In Sierra Leone, many girls drop out of school frequently as a result of poverty. In an attempt to better their financial circumstances or pay off debt, their family then marry them off. The Prohibition of Child Marriage Bill 2024, which ensures that 18 is the minimum legal age of marriage, reflects a harmonization of these laws. The new bill includes measures to ensure that young girls impacted by early child marriage have access to education and social services, safeguard the rights of victims, and penalize offenders.

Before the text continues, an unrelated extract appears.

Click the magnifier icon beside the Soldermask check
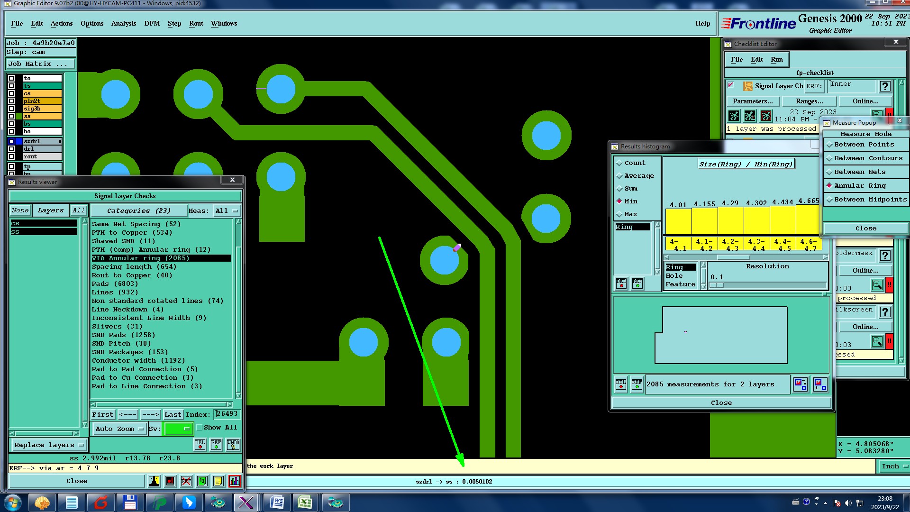Screen dimensions: 910x512 [x=877, y=285]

It is against the law to marry a girl who is younger than eighteen. Additionally, it stipulates that criminals may serve up to 15 years in jail. 800,000 child brides reside in the nation; according to the UN agency, 400,000 of them were married before turning 15.

About 10.5% of young women in Sub-Saharan Africa were married before turning 15 as of 2020. Generally, in the continent, child marriage was a frequent custom. Before turning fifteen, one in four adolescent women in the Central African Republic were married or in a partnership. Chad’s percentage of 24% was comparable. Conversely, at less than one per cent, South Africa and Lesotho had the lowest rates of female marriages before the age of fifteen.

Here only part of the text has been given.